The spectres of rave thing feels really dated to me atm too. I used to like that big Burial interview, but I found it a bit embarrassing this time around. The way he (Burial) romanticizes it seems ridiculous, going on about "underground folklore" and how you could see it in people's eyes even though he's already said he wasn't actually there. The bit about his dog dying and his mum telling him to have a cup of tea then him ringing her up like "I made that tune. The tune you told me to make."... :rolleyes:
 

catalog

Well-known member
i think i got that book at some point and totally skipped through it. there was one essay in it i really liked tho, the siouxie sioux one, have you read that?
 

version

Well-known member
The book's too focused in terms of theme and too unfocused in terms of structure. You feel like you're reading the same essay over and over with superficial tweaks. I completely understand what Luke was talking about re: some of this stuff working better as a blog now. Reading this stuff as and when it appeared on various sites would have been very different to reading it all back to back in book form.
 

version

Well-known member
He does seem to hit far too many of the same notes not to arouse suspicion. Imagining this exchange as Mark talking to himself's funny,
Burial: My Dad when I was really little, sometimes he used to read me M R James stories. On the South Bank last year, I was walking along, and I found a book of M R James ghost stories. I bunked that day off from my day job and I got this book, and now I’m well into M R James ghost stories.

Wire: You’re joking, really?
 

catalog

Well-known member
Lol!

I remember reading that interview when it came out, or perhaps it was the blackdown one, did he do one first?

I used to read blackdowns blog quite a bit. All a bit of a blur as to who was who but I remember thinking at the time that they both went on a bit, I was often just looking for links to mixes and things and it was buried in all this yawn explanation. All the references to this, that and the other totally passed me by at first.

And then downloading the 1st burial album and listening to it on repeat while I went to sleep and thinking it was really good. I understood it cos of all jungles and could see it was like a warp style sound, what they were doing with techno. Jungle for home.

But I ended up preferring almost everyone else in dubstep, dmz, d1, distance, kode9 and the spaceape (fukkaz what a tune). Partly cos you could at least go see em live.

I think now that loefah was the best one probably, his tunes still stand up and what he's doing now still sounds OK.

Or the bug, I think that may have been how I found dissensus actually, googling for the bug and finding John edens blog and then maybe coming here. Used to love all his killing sound stuff and the bits with warrior queen.
 

craner

Beast of Burden
The other thing is I'm currently really irritated by that style of writing where people list things a certain way and Mark does it a lot in this book. There's a bit where he quotes someone who also does it in a book he's discussing and it really rams home how much of a conscious style and template it is when they're both doing it side by side. Sentences like,

"'Space' becomes the over arching commodity. Notting Hill. New age cranks peddling expensive junk. Homeopathy and boutiques, angel cards and crystal healing."

And,

"Fugitive time, lost afternoons, conversations that dilate and drift like smoke, walks that have no particular direction and go on for hours, free parties in old industrial spaces, still reverberating."

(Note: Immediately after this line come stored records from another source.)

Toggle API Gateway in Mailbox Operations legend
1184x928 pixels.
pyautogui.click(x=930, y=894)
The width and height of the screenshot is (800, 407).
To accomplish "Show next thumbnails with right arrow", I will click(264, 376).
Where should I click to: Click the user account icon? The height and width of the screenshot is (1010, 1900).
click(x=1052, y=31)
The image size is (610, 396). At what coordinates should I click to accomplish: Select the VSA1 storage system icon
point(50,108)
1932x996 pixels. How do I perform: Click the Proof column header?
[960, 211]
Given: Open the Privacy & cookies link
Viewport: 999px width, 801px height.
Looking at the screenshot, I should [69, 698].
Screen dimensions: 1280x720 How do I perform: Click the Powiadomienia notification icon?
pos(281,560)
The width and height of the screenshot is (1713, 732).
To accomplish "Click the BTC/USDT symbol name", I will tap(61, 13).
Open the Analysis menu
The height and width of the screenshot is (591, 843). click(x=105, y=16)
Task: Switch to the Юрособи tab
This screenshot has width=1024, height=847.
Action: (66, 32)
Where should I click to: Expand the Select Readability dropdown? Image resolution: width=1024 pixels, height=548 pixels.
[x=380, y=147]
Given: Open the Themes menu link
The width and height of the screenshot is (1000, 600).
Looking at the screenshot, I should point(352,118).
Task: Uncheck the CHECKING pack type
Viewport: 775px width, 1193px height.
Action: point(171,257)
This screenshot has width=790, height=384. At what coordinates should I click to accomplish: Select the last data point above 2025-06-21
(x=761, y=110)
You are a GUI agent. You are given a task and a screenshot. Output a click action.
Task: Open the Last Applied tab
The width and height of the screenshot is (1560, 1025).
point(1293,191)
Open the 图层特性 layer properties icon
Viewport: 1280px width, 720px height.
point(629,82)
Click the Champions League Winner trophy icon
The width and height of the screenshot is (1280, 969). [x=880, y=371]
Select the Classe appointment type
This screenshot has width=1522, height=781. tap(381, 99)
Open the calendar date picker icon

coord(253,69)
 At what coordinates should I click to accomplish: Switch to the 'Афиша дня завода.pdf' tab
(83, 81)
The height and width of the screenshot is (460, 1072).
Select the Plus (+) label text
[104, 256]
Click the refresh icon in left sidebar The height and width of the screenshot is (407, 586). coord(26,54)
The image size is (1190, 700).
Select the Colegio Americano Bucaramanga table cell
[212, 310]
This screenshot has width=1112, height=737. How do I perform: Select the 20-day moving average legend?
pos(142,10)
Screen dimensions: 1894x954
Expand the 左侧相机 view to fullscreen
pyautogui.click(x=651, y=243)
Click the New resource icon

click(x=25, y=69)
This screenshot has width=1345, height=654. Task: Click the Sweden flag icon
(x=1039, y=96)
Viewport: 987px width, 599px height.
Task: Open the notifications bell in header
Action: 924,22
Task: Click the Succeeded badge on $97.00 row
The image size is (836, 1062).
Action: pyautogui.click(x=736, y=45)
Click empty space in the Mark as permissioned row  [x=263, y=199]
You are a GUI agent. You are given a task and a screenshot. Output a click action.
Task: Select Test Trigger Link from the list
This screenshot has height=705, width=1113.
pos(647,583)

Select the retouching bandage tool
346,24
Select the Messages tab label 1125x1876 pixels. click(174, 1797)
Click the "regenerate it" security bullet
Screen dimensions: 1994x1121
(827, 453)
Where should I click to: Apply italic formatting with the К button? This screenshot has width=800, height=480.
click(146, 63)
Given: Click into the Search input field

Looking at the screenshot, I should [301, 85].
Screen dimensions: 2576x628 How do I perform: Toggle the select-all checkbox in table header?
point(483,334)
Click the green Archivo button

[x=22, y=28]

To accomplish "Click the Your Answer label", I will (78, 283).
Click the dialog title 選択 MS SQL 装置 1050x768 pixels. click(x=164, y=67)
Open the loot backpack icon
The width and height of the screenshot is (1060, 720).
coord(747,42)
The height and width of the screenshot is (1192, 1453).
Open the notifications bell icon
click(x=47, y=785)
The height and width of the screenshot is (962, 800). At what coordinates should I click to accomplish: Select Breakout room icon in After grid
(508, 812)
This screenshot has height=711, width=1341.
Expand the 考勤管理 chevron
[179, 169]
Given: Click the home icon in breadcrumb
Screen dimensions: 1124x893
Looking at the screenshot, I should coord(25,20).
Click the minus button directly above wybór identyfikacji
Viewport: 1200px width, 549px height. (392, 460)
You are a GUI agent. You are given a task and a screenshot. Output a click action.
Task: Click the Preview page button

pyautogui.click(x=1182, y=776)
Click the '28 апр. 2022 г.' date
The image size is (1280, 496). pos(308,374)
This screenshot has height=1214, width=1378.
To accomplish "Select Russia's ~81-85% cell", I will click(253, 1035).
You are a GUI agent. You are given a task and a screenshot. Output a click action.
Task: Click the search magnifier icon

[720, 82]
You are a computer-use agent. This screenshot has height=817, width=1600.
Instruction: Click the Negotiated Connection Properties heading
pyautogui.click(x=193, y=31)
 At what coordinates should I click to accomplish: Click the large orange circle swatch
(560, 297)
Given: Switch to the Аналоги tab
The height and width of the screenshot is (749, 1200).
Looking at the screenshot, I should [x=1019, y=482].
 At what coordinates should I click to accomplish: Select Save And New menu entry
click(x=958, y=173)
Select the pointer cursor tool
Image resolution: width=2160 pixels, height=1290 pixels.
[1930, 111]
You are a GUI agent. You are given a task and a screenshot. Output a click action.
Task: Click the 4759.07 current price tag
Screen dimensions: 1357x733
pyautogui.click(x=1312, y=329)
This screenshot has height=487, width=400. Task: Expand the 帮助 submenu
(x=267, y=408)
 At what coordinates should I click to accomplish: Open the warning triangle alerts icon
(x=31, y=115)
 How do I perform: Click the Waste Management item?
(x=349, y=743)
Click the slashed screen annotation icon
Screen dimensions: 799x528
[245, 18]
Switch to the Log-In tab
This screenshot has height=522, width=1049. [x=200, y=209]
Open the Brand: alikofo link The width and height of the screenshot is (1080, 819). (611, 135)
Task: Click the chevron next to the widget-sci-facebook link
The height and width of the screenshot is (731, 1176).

The spectres of rave thing feels really dated to me atm too. I used to like that big Burial interview, but I found it a bit embarrassing this time around. The way he (Burial) romanticizes it seems ridiculous, going on about "underground folklore" and how you could see it in people's eyes even though he's already said he wasn't actually there. The bit about his dog dying and his mum telling him to have a cup of tea then him ringing her up like "I made that tune. The tune you told me to make."... :rolleyes:

I find this irritating too. It's interesting how certain styles of writing date.